Introduction We compared the effectiveness of tenofovir/emtricitabine (TDF/FTC) combined with either lopinavir/r (LPV/r) or another recommended third drug in the 2010 French guidelines in antiretroviral‐naïve patients starting combination antiretroviral therapy in 2004–2008 in the French Hospital Database on HIV. Methods The outcomes were stop or switch of the third component, viral load (VL) <500 copies/ml, an increase of at least 100 CD4 cells/mm3, AIDS‐defining event and non‐AIDS‐defining hospitalization or death. Propensity scores were estimated by logistic regression based on the clinical centre and other confounders. In each clinical centre, each patient initiating LPV/r was matched with a patient initiating another third drug (efavirenz or atazanavir/r) and having a close propensity score. Cox's proportional hazards models were then used, with treatment as covariate. Time was right‐censored at four years. Results 1269 patients started LPV/r plus TDF/FTC, and 890 could be matched to 890 patients receiving another third drug. Baseline characteristics were well balanced between these two groups. LPV/r was associated with a higher risk of third drug stop (hazard ratio (HR): 1.69; 95% confidence interval (CI), 1.42–2.00) and with less rapid viral suppression (HR: 0.83; 95% CI, 0.72–0.95).

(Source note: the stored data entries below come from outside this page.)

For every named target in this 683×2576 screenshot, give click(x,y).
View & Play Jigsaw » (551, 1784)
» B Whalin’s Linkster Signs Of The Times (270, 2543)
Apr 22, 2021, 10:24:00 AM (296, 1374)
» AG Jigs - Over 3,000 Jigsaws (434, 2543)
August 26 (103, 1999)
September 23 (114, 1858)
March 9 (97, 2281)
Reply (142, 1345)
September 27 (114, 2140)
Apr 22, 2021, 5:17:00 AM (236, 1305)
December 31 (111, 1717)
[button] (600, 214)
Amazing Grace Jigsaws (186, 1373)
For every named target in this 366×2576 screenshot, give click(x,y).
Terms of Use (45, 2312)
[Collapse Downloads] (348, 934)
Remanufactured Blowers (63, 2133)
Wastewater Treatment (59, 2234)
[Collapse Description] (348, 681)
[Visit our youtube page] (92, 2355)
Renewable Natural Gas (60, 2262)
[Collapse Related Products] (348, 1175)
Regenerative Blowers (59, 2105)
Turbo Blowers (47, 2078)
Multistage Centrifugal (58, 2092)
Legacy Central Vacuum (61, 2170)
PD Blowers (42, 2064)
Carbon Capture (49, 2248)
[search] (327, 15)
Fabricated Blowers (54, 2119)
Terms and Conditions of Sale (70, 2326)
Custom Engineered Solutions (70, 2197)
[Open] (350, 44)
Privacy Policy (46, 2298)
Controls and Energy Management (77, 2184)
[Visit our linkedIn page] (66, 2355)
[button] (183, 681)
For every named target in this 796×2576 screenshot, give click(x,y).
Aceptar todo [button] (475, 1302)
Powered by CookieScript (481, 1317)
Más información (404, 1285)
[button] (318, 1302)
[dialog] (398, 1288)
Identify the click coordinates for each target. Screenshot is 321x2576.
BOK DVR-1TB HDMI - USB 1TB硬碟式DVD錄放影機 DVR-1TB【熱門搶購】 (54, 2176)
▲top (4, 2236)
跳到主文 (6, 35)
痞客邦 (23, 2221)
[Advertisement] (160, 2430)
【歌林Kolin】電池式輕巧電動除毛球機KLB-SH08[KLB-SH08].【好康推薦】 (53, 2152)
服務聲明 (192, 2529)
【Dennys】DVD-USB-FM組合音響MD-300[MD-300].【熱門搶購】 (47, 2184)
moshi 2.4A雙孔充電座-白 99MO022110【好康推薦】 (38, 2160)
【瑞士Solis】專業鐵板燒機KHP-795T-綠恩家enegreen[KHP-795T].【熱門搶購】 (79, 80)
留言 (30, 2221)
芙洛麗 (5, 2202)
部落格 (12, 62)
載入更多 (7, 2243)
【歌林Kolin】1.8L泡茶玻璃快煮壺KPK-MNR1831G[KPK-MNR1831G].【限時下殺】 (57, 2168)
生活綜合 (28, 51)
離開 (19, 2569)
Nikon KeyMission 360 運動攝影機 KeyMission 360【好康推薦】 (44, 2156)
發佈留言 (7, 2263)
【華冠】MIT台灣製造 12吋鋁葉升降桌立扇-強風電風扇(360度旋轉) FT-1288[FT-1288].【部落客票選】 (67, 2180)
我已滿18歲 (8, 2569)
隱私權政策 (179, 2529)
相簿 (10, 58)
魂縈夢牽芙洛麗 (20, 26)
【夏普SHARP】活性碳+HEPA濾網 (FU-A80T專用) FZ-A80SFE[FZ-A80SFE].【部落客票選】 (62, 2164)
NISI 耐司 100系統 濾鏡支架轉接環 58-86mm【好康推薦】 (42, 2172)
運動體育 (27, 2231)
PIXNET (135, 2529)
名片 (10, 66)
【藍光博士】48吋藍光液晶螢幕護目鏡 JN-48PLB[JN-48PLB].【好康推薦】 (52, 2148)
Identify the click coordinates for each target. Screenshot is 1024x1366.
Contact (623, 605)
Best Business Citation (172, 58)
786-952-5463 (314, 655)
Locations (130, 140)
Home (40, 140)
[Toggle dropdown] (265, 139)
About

There was no difference in the time required for a CD4 cell increment of at least 100/mm3, or to the occurrence of an AIDS‐defining event. Non‐AIDS‐defining hospitalizations or deaths were more frequent with LPV/r (HR: 1.79; 95% CI, 1.33–2.39). Conclusions For first‐line therapy, in this observational setting, TDF/FTC plus LPV/r were less durable than TDF/FTC plus another recommended third drug, led to a less rapid viral suppression and were associated with a higher risk of non‐AIDS morbidity.